Document -
Royaume-Uni : un budget d’urgence crédible, au coût économique sous-estimé

par Nathalie Dezeure et Cyril Regnat , économistes chez Natixis

Les mesures annoncées par le gouvernement Cameron depuis les élections avaient donné le ton. Le budget « d’urgence » du 22 juin a confirmé le retour de la rigueur budgétaire au Royaume-Uni. Le chancelier de l’échiquier George Osborne a ainsi présenté un plan visant à réduire le déficit de 116 milliards £ (8,2%du PIB) en cinq ans, essentiellement via une réduction drastique des dépenses mais également via la hausse des prélèvements avec notamment le relèvement de la TVA (déjà relevé à 17,5% en janvier 2010, après une baisse temporaire à 15% et l’instauration d’une taxe sur les banques en janvier 2011.

Informations fournies -
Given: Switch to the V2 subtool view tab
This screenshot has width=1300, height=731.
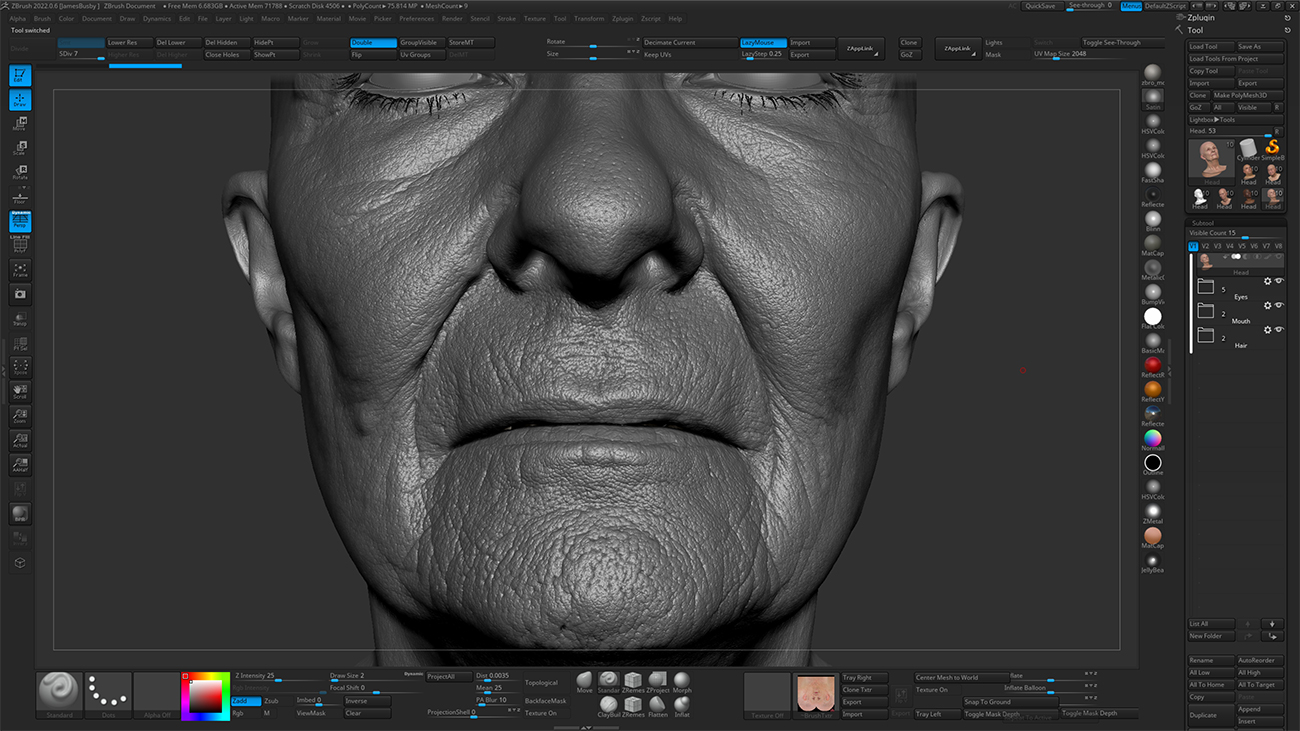Looking at the screenshot, I should [1206, 246].
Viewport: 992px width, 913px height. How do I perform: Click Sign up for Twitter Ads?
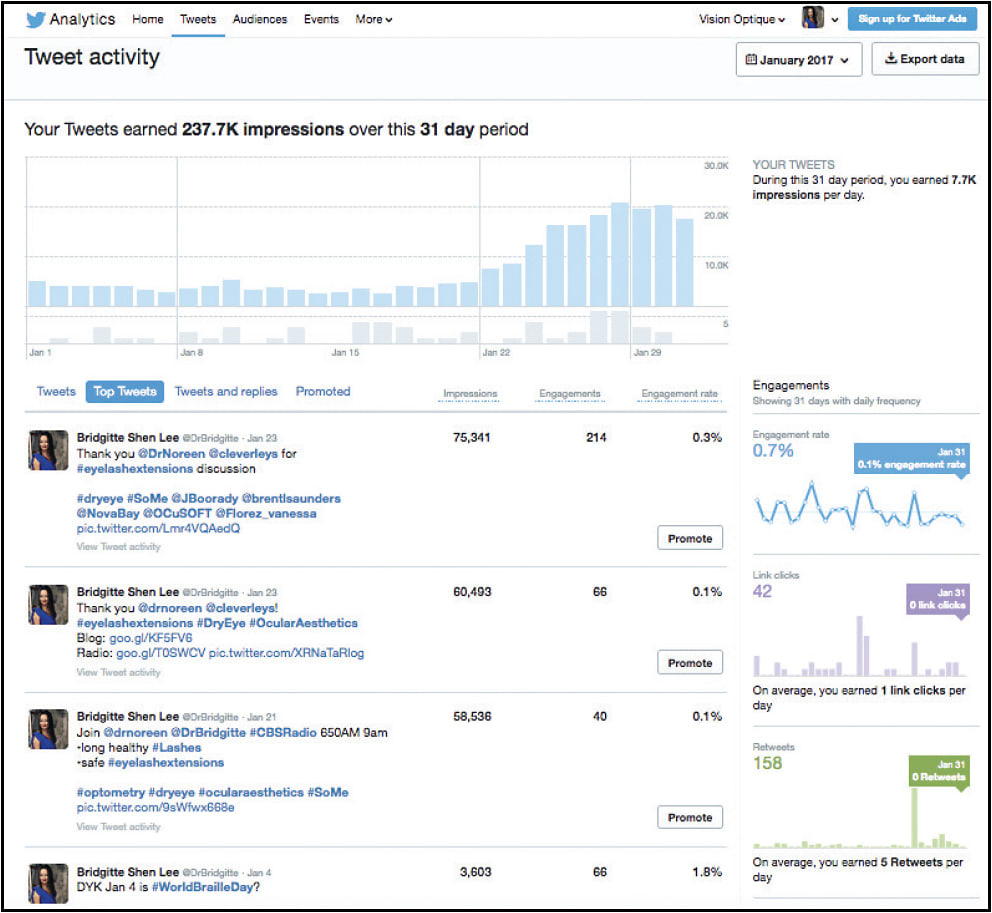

Problèmes -
[1] Relevez tous les noms de personnes cités dans l'article.
[2] D'après l'article, de combien le plan présenté vise-t-il à réduire le déficit, et sur quelle durée ?
[3] Recopiez, s'il vous plaît, le passage de l'article qui commence par les mots contenant "Les mesures annoncées" et se termine par "en janvier 2011.".
Appuyez-vous uniquement sur l'article.

Réponses -
[1] Nathalie Dezeure, Cyril Regnat, Cameron, George Osborne

[2] De 116 milliards £ (8,2 % du PIB) en cinq ans.

[3]
Les mesures annoncées par le gouvernement Cameron depuis les élections avaient donné le ton. Le budget « d’urgence » du 22 juin a confirmé le retour de la rigueur budgétaire au Royaume-Uni. Le chancelier de l’échiquier George Osborne a ainsi présenté un plan visant à réduire le déficit de 116 milliards £ (8,2%du PIB) en cinq ans, essentiellement via une réduction drastique des dépenses mais également via la hausse des prélèvements avec notamment le relèvement de la TVA (déjà relevé à 17,5% en janvier 2010, après une baisse temporaire à 15% et l’instauration d’une taxe sur les banques en janvier 2011.